- **Source records**
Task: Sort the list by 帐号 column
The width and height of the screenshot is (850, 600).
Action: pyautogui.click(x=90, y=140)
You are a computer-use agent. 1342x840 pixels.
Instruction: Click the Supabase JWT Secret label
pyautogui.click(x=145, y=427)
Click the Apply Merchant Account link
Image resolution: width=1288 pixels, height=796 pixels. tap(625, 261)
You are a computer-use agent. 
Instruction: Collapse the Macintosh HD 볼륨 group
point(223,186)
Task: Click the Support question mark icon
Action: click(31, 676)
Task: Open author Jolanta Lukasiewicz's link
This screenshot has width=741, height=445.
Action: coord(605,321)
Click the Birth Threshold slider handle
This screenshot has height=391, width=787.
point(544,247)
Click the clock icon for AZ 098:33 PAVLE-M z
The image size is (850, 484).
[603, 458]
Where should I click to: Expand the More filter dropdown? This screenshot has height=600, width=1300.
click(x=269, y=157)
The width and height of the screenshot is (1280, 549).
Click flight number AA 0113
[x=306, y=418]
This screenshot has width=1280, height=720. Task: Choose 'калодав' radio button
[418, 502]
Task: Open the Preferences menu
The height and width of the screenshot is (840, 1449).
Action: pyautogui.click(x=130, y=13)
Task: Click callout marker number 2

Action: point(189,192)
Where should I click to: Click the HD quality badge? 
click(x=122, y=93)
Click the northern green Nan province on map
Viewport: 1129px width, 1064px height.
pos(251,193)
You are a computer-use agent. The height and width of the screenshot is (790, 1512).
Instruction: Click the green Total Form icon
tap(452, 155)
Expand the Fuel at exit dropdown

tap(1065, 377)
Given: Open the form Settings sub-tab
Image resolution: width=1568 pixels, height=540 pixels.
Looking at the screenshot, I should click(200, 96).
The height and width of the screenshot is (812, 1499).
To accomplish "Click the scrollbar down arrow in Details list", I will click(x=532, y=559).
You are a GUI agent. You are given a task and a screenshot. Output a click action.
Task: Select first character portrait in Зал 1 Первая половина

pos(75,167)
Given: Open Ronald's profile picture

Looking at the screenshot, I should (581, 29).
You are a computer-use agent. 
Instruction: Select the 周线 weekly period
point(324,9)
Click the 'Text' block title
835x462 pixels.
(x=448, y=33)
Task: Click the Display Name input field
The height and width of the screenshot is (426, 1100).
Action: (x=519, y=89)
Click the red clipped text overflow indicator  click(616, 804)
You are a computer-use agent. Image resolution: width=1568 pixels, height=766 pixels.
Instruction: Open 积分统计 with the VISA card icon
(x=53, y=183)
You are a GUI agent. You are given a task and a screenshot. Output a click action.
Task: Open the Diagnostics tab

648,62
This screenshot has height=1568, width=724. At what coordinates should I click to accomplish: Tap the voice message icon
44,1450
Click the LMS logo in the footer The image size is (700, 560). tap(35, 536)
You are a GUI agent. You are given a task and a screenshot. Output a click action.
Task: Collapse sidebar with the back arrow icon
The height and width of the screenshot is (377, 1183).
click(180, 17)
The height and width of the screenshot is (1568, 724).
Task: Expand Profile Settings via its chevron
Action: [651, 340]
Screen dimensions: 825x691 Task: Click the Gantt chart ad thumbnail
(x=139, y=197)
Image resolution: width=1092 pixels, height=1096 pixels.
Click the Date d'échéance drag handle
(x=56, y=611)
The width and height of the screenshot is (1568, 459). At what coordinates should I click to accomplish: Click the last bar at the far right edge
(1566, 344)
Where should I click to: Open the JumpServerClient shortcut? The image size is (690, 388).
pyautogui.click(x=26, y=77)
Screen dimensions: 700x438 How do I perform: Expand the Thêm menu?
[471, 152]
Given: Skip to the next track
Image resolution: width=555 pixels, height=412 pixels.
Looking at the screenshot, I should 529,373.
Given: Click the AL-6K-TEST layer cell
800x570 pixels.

- **Task statement**
Exact copies of all the entries above are to be printed.

- **Written answer**
Task: Sort the list by 帐号 column
The width and height of the screenshot is (850, 600).
Action: pyautogui.click(x=90, y=140)
You are a computer-use agent. 1342x840 pixels.
Instruction: Click the Supabase JWT Secret label
pyautogui.click(x=145, y=427)
Click the Apply Merchant Account link
Image resolution: width=1288 pixels, height=796 pixels. tap(625, 261)
You are a computer-use agent. 
Instruction: Collapse the Macintosh HD 볼륨 group
point(223,186)
Task: Click the Support question mark icon
Action: click(31, 676)
Task: Open author Jolanta Lukasiewicz's link
This screenshot has width=741, height=445.
Action: coord(605,321)
Click the Birth Threshold slider handle
This screenshot has height=391, width=787.
point(544,247)
Click the clock icon for AZ 098:33 PAVLE-M z
The image size is (850, 484).
[603, 458]
Where should I click to: Expand the More filter dropdown? This screenshot has height=600, width=1300.
click(x=269, y=157)
The width and height of the screenshot is (1280, 549).
Click flight number AA 0113
[x=306, y=418]
This screenshot has width=1280, height=720. Task: Choose 'калодав' radio button
[418, 502]
Task: Open the Preferences menu
The height and width of the screenshot is (840, 1449).
Action: pyautogui.click(x=130, y=13)
Task: Click callout marker number 2

Action: point(189,192)
Where should I click to: Click the HD quality badge? 
click(x=122, y=93)
Click the northern green Nan province on map
Viewport: 1129px width, 1064px height.
pos(251,193)
You are a computer-use agent. The height and width of the screenshot is (790, 1512).
Instruction: Click the green Total Form icon
tap(452, 155)
Expand the Fuel at exit dropdown

tap(1065, 377)
Given: Open the form Settings sub-tab
Image resolution: width=1568 pixels, height=540 pixels.
Looking at the screenshot, I should click(200, 96).
The height and width of the screenshot is (812, 1499).
To accomplish "Click the scrollbar down arrow in Details list", I will click(x=532, y=559).
You are a GUI agent. You are given a task and a screenshot. Output a click action.
Task: Select first character portrait in Зал 1 Первая половина

pos(75,167)
Given: Open Ronald's profile picture

Looking at the screenshot, I should (581, 29).
You are a computer-use agent. 
Instruction: Select the 周线 weekly period
point(324,9)
Click the 'Text' block title
835x462 pixels.
(x=448, y=33)
Task: Click the Display Name input field
The height and width of the screenshot is (426, 1100).
Action: (x=519, y=89)
Click the red clipped text overflow indicator  click(616, 804)
You are a computer-use agent. Image resolution: width=1568 pixels, height=766 pixels.
Instruction: Open 积分统计 with the VISA card icon
(x=53, y=183)
You are a GUI agent. You are given a task and a screenshot. Output a click action.
Task: Open the Diagnostics tab

648,62
This screenshot has height=1568, width=724. At what coordinates should I click to accomplish: Tap the voice message icon
44,1450
Click the LMS logo in the footer The image size is (700, 560). tap(35, 536)
You are a GUI agent. You are given a task and a screenshot. Output a click action.
Task: Collapse sidebar with the back arrow icon
The height and width of the screenshot is (377, 1183).
click(180, 17)
The height and width of the screenshot is (1568, 724).
Task: Expand Profile Settings via its chevron
Action: [651, 340]
Screen dimensions: 825x691 Task: Click the Gantt chart ad thumbnail
(x=139, y=197)
Image resolution: width=1092 pixels, height=1096 pixels.
Click the Date d'échéance drag handle
(x=56, y=611)
The width and height of the screenshot is (1568, 459). At what coordinates should I click to accomplish: Click the last bar at the far right edge
(1566, 344)
Where should I click to: Open the JumpServerClient shortcut? The image size is (690, 388).
pyautogui.click(x=26, y=77)
Screen dimensions: 700x438 How do I perform: Expand the Thêm menu?
[471, 152]
Given: Skip to the next track
Image resolution: width=555 pixels, height=412 pixels.
Looking at the screenshot, I should 529,373.
Given: Click the AL-6K-TEST layer cell
800x570 pixels.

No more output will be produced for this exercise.